Please keep pictures out and return the lines below exactly, from the one holding "Given: Select the Mini row label" through the last, both included.

◆ Stored items:

====

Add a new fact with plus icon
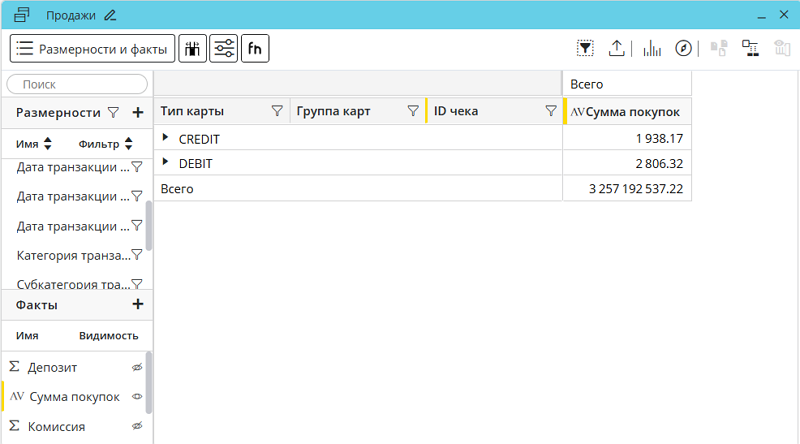 [x=138, y=305]
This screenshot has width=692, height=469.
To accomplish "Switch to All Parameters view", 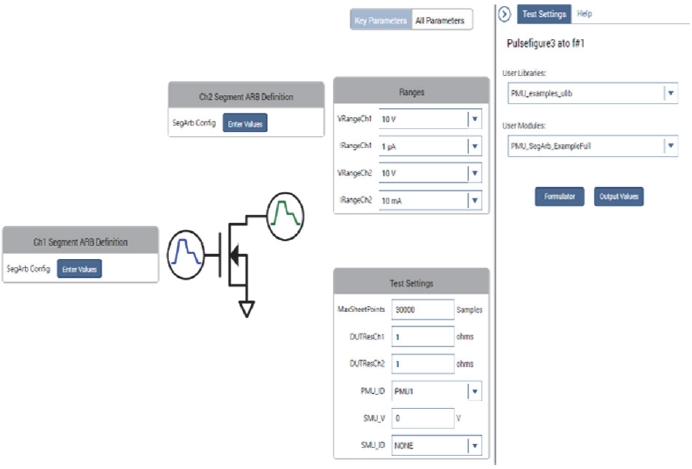I will (440, 20).
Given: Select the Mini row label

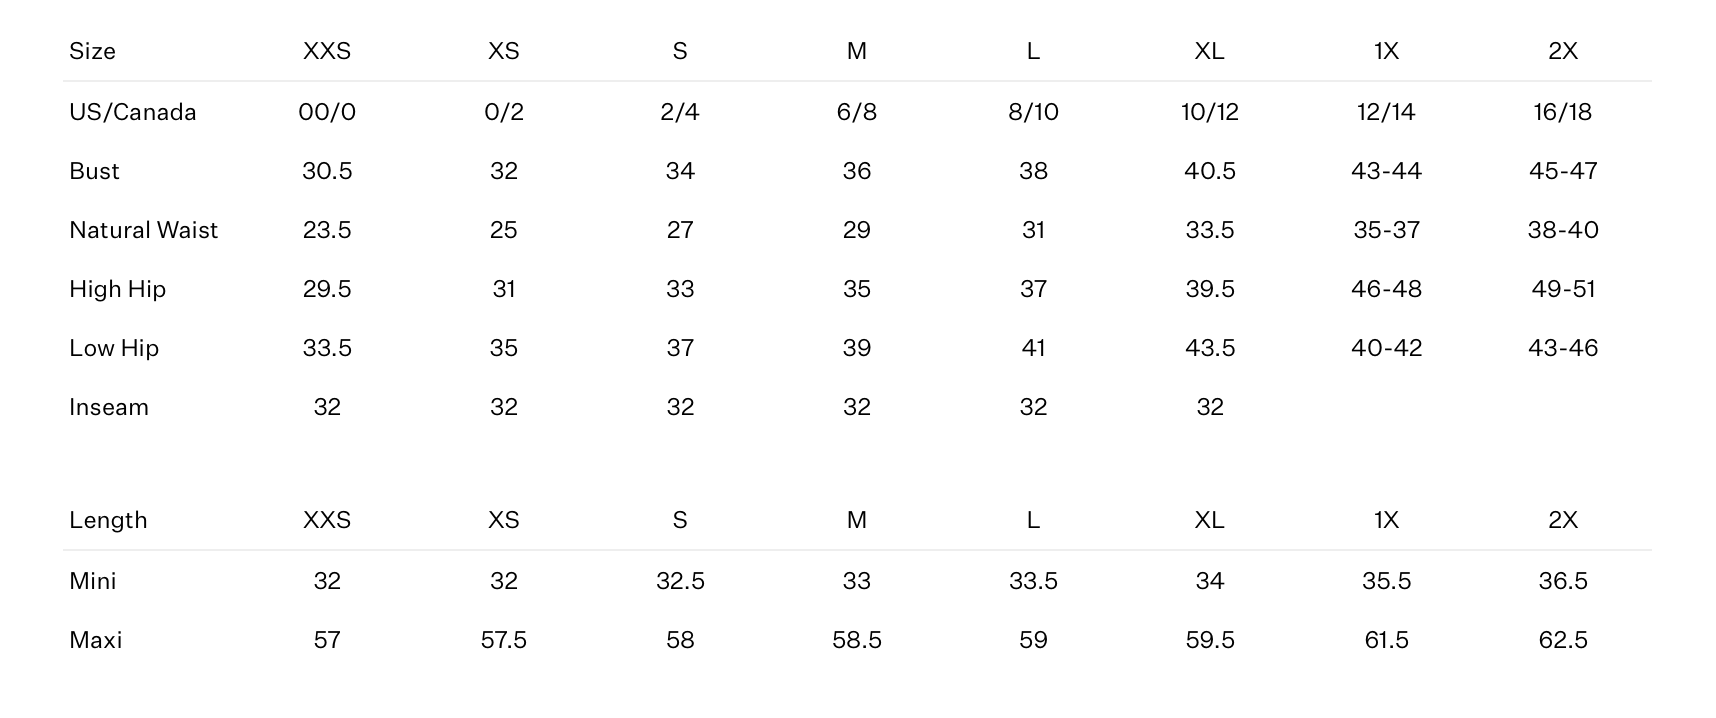Looking at the screenshot, I should point(93,581).
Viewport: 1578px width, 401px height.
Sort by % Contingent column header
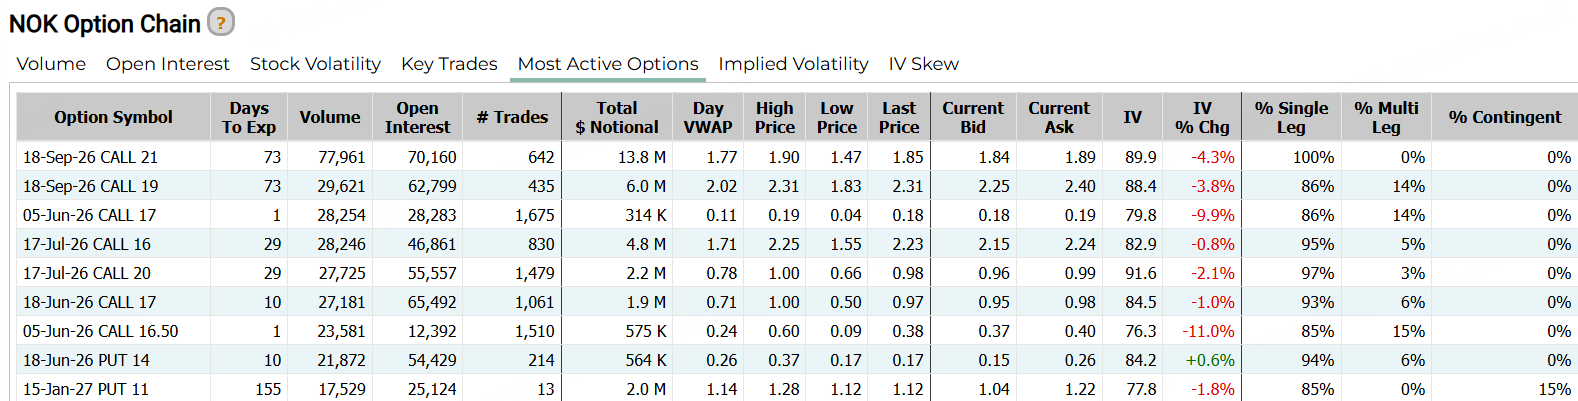coord(1504,117)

====

◆ Output of the exercise:
Given: Select the Mini row label

Looking at the screenshot, I should point(93,581).
Viewport: 1578px width, 401px height.
Sort by % Contingent column header
coord(1504,117)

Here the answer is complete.